== Exercise inputs ==

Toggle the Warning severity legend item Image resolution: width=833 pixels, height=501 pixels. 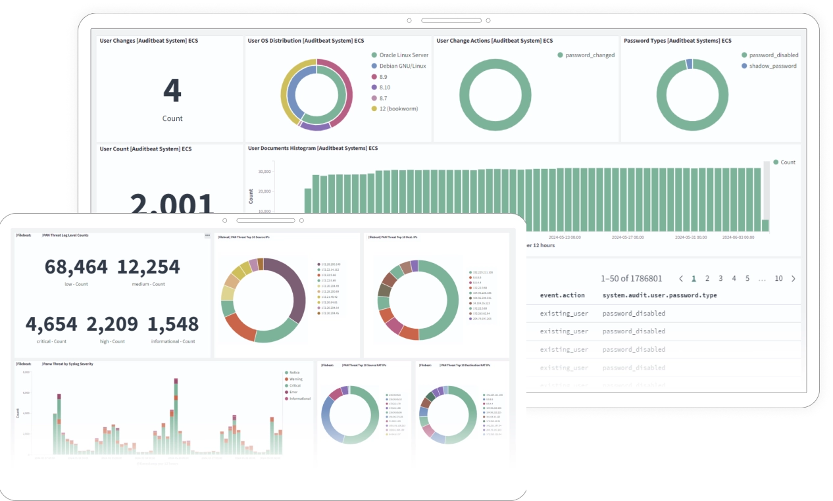pyautogui.click(x=295, y=379)
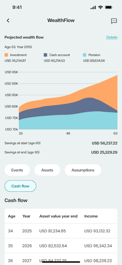
Task: Select the 2026 cash flow row
Action: [x=61, y=246]
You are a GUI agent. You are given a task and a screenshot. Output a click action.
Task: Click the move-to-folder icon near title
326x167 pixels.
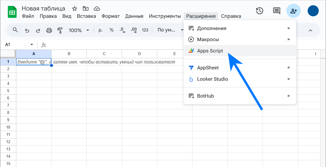coord(86,8)
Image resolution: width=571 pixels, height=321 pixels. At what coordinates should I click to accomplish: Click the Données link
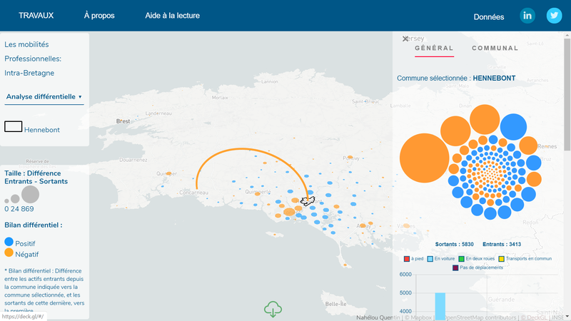(489, 16)
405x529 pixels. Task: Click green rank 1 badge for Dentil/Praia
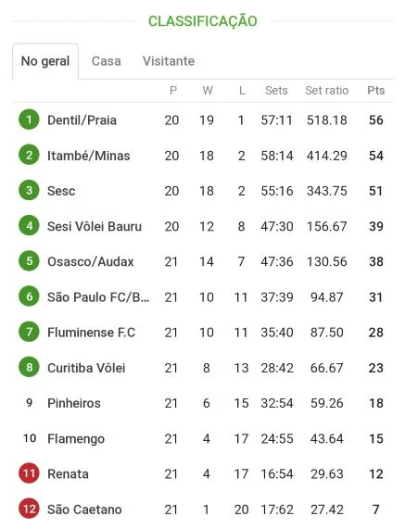29,120
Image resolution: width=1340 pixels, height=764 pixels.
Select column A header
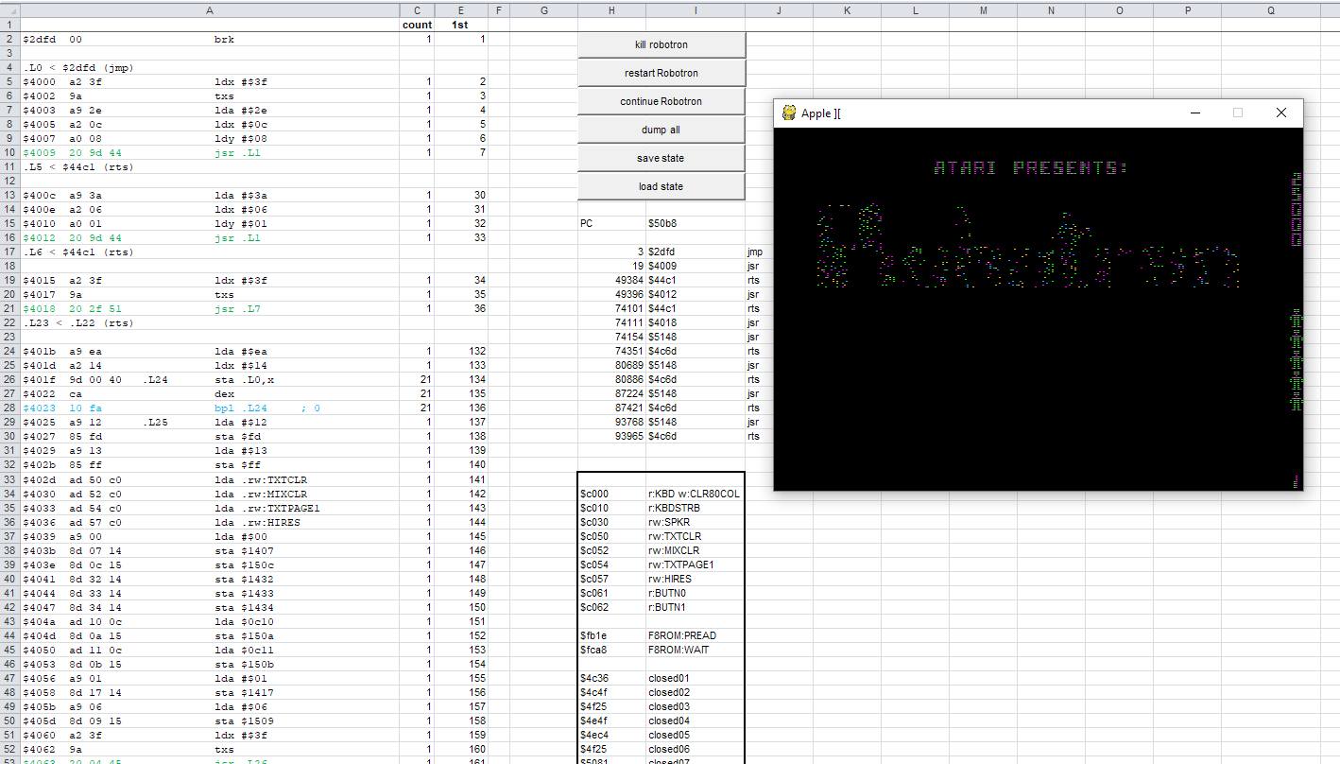[x=209, y=10]
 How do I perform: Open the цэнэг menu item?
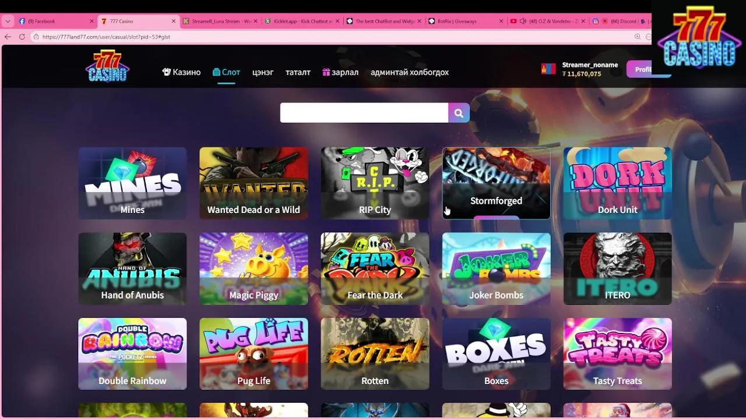pyautogui.click(x=263, y=72)

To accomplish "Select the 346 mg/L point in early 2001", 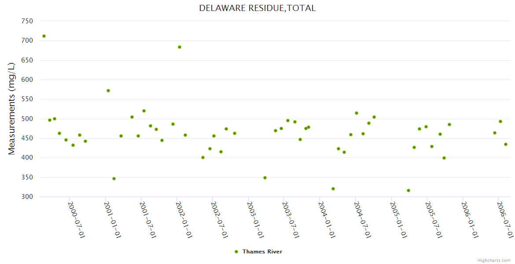I will [x=114, y=179].
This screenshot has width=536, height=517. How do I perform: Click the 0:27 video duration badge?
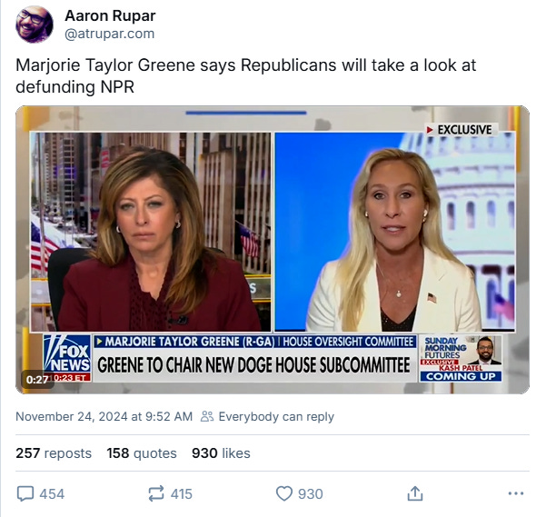pos(37,379)
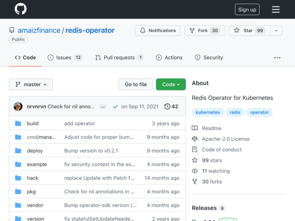
Task: Open the hamburger navigation menu
Action: (x=276, y=9)
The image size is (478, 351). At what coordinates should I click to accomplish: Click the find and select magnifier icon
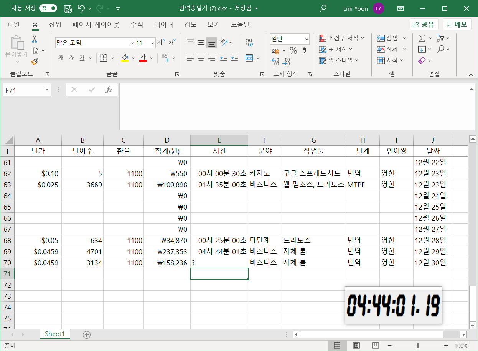pos(441,49)
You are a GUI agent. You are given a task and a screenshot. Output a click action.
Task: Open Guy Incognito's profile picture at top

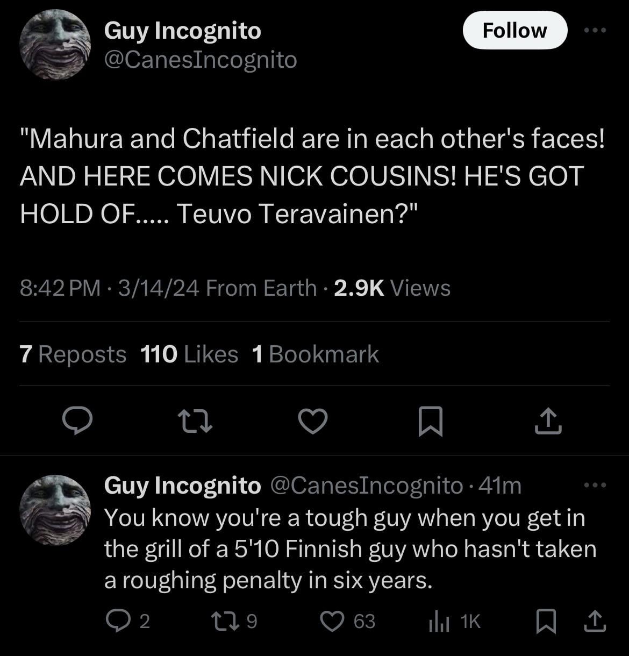click(55, 45)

===

Prompt: With pictures excluded, the lines running from the one containing "This screenshot has" through the last line of the records above are to be restated exactly and in full.

Solved problem:
This screenshot has width=536, height=517. How do I perform: Click the 0:27 video duration badge?
pos(37,379)
Task: Open the hamburger navigation menu
Action: (x=276, y=9)
The image size is (478, 351). At what coordinates should I click to accomplish: Click the find and select magnifier icon
pos(441,49)
You are a GUI agent. You are given a task and a screenshot. Output a click action.
Task: Open Guy Incognito's profile picture at top

click(55, 45)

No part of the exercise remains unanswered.